**ASSIGNMENT**
Once the line with "Instruction: Choose channel 10 in the list" is found, return it along with every line after it, exactly, through the end of the material.

**ENTRIES PROVIDED**
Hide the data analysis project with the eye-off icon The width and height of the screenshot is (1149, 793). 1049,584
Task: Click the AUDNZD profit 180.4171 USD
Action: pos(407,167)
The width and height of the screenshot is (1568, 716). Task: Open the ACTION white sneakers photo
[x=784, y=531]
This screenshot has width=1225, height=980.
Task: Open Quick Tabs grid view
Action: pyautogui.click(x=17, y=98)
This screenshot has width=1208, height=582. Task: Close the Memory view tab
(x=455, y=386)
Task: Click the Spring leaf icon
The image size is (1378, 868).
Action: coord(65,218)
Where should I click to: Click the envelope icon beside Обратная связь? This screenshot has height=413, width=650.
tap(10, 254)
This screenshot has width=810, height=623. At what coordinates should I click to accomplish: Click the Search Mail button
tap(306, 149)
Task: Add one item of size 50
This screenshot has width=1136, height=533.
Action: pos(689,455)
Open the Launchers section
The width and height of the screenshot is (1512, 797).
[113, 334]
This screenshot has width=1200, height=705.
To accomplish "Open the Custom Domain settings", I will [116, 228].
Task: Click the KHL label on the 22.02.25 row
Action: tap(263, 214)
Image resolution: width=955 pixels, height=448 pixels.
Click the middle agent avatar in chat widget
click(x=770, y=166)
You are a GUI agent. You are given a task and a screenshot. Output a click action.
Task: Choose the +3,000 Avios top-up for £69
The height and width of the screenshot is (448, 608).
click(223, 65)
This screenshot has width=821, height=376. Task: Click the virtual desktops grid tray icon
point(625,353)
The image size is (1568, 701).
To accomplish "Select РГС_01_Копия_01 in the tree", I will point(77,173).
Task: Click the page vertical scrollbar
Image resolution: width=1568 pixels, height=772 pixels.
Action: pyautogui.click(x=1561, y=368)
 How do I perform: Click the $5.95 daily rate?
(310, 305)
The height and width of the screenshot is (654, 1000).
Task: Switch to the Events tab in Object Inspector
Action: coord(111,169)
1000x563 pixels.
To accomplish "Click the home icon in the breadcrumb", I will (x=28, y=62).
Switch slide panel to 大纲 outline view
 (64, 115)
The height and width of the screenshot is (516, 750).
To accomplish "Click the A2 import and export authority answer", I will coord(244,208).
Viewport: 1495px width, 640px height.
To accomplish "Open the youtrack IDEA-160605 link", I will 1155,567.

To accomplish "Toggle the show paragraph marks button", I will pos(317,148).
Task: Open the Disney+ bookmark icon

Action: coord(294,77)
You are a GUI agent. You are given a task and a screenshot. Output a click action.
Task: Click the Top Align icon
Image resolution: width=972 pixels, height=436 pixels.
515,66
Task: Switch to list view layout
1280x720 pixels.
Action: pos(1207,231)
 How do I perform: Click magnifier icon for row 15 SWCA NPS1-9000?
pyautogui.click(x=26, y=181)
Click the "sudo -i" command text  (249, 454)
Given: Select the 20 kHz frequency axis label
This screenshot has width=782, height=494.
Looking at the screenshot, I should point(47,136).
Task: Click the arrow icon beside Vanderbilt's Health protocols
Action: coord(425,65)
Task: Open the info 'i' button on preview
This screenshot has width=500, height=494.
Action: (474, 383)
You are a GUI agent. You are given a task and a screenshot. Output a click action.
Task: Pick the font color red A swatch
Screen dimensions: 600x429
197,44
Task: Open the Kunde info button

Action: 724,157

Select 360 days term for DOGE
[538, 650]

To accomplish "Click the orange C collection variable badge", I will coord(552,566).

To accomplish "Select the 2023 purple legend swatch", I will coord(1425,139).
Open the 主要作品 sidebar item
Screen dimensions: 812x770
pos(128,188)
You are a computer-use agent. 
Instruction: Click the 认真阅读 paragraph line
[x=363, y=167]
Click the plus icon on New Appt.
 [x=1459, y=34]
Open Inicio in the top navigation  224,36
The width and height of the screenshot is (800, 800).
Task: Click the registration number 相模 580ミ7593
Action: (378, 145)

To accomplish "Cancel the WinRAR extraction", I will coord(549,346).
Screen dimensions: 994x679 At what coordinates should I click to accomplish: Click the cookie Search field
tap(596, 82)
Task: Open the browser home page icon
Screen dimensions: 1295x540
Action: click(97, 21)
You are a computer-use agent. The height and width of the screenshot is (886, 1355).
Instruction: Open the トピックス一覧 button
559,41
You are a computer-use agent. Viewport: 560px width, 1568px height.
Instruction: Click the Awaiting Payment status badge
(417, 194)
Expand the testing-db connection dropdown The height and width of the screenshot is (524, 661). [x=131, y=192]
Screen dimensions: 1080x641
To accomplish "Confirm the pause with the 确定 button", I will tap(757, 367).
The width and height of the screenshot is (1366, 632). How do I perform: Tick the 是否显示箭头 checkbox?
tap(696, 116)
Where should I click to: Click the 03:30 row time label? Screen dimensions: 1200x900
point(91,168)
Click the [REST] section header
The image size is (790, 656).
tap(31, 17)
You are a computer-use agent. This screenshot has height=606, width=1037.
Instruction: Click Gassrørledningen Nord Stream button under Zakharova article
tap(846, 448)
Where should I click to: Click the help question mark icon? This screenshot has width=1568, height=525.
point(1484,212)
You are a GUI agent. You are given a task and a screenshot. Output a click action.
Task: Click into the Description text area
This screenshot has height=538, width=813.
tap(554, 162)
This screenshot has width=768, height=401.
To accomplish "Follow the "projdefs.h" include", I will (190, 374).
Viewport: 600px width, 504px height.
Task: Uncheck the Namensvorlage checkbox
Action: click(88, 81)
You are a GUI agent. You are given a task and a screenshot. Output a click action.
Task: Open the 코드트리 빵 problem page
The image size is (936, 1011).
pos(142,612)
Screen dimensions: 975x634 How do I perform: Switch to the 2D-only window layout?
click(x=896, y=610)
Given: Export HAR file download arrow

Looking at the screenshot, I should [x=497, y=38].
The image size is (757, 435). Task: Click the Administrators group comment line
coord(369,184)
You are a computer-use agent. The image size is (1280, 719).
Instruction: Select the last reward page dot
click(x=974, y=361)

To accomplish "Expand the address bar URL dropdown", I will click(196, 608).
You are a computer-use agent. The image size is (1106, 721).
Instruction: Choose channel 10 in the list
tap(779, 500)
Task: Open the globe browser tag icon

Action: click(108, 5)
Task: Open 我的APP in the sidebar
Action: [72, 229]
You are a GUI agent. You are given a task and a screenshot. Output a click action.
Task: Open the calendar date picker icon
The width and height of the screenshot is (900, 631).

**YOUR RESPONSE**
Instruction: Choose channel 10 in the list
tap(779, 500)
Task: Open the globe browser tag icon

Action: click(108, 5)
Task: Open 我的APP in the sidebar
Action: [72, 229]
You are a GUI agent. You are given a task and a screenshot. Output a click action.
Task: Open the calendar date picker icon
The width and height of the screenshot is (900, 631).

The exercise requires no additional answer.